Detective Robert D. Keppel questioned Bundy, who said he murdered a young woman in Burlington when he was there in 1971 to obtain "information about his birth." On January 22, 1989, the eve of his execution, Bundy denied to FBI Special Agent William Hagmaier any involvement in the Curran case.

==Family grieving==
As subsequently related by Curran's brother, Tom, he and his parents did not have "social workers and specialized grievance counselors." They had the confessional and the rosary beads, he said, adding, "We were an old-fashioned, strong, Catholic family."

==Identification of murderer==
A major factor that enabled the case's eventual resolution was the "careful collection and preservation" by the various policemen involved in the case of items found in the crime scene.

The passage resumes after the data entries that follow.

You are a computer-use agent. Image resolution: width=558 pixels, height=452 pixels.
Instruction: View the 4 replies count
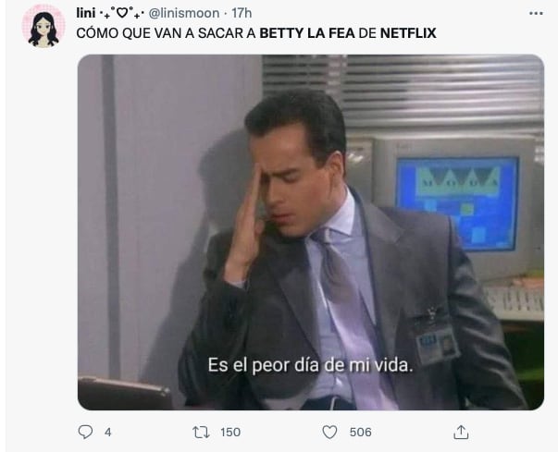(108, 432)
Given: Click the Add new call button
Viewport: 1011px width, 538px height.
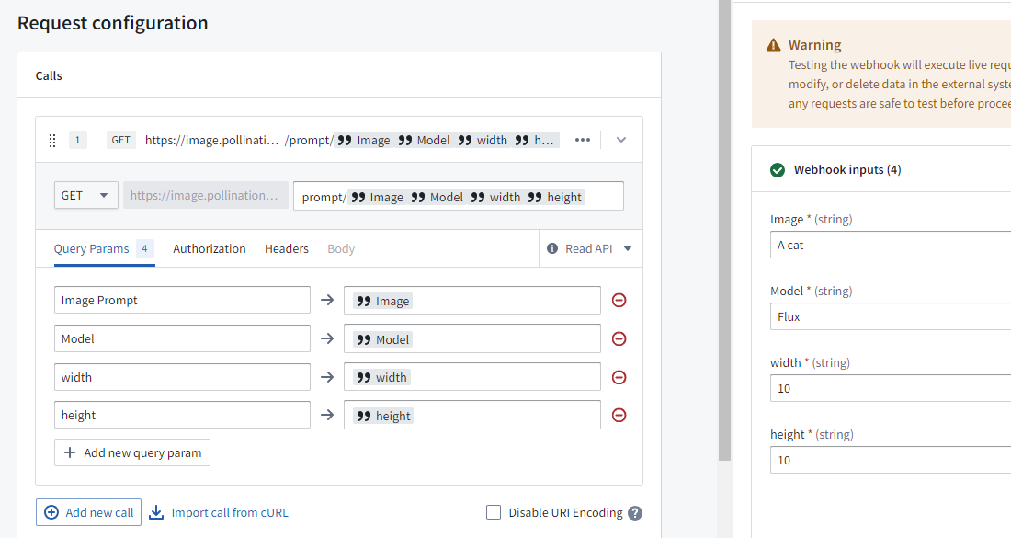Looking at the screenshot, I should coord(89,512).
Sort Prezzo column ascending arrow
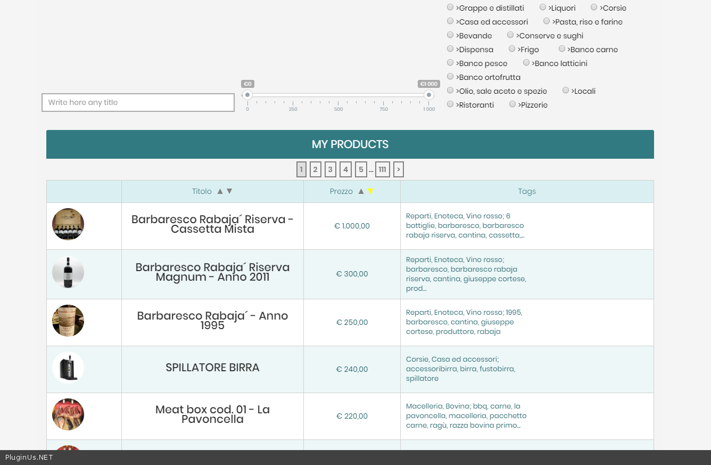The width and height of the screenshot is (711, 465). (x=361, y=191)
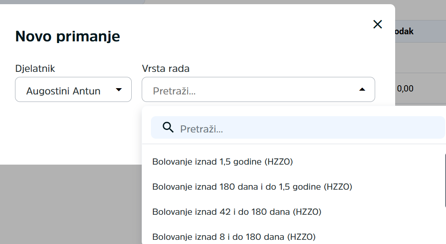Image resolution: width=446 pixels, height=244 pixels.
Task: Click the Vrsta rada combo box field
Action: pyautogui.click(x=258, y=89)
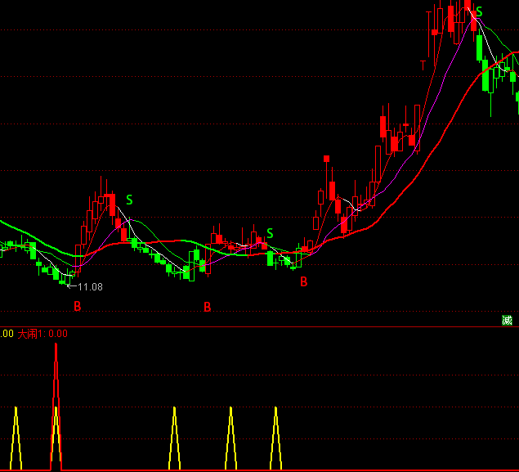Click the first red B buy marker
519x472 pixels.
coord(78,307)
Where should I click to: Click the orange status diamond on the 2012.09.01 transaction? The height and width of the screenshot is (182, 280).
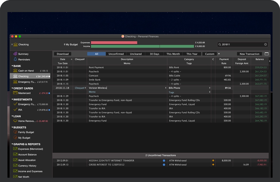213,160
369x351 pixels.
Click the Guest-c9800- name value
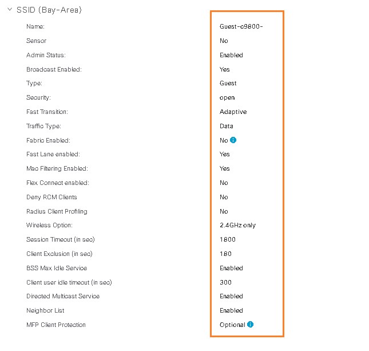click(241, 26)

In 2014, the Burlington police department sent for DNA analysis all the evidence collected in the crime scene, including the cigarette butt. According to Burlington's acting police chief, Jon Murad, the department "never stopped seeking" justice for the victim's family. While the tests did compile a DNA profile of the person who had smoked the cigarette, it did not match any DNA in databases compiled by law enforcement agencies across the country, possibly because the person did not have a felony conviction.

In 2019, a new team of detectives picked up the case. Detective Lt. James Trieb, instead of having a single detective work the case alone, per the department's usual strategy, decided the police would treat the crime "as if it had just been committed," and brought in a team of detectives and expert technicians to review and discuss it. The team began re-testing evidence, and sent the cigarette butt for DNA analysis using "genetic genealogy," the process that combines genealogical DNA tests with traditional genealogical methods to infer genetic relationships between individuals.

An outside genetic genealogy expert then concluded that the cigarette DNA had strong connections to relatives of William DeRoos (the person living near the victim's apartment who had been questioned by detectives and claimed an alibi) on both his paternal and maternal sides. Investigators found a living half-brother of DeRoos who willingly provided a DNA sample, and his sample bolstered the conclusion that the cigarette DNA belonged to DeRoos. Finally, the DNA left on Curran's ripped house-coat also matched the DNA on the cigarette butt.

As the police found out, DeRoos and his wife had left Vermont soon after the murder and separated; at some point in time, DeRoos moved to Thailand where he became a Buddhist monk. Interviewed once again by the police, DeRoos' ex-wife, who had moved to Eugene, Oregon, and changed her name, told investigators she had lied about her husband being with her all night in their apartment. Detective Thomas Chennette, who interviewed her, said he did not believe she knew her husband had killed Curran, but was protecting him because they were newly married and obviously in love and he had a criminal record. It was established that DeRoos, a cigarette smoker, had gotten into an argument with his wife on the evening of July 20 and gone out for a walk "to cool off." The next day, he told his wife of two weeks to tell police investigating Curran's death that he had never left their apartment, warning her that his past criminal record would "unfairly" make him a suspect in her death.

Burlington detectives also interviewed a San Francisco woman who had married DeRoos in 1974. She told them he had a "penchant" for "sudden outbursts of violence." There were at least two instances where he was violent around her, she said, one being when the couple was talking with a female friend and he took out a pocket knife, stabbing the woman in her abdomen “for no reason whatsoever.” He was arrested but the woman did not press charges. At another time, she said, the two of them were having dinner when he suddenly started to strangle her without any apparent reason, at which point she left him.

DeRoos died in 1986 at age 46 as the result of a drug overdose while staying at a San Francisco hotel.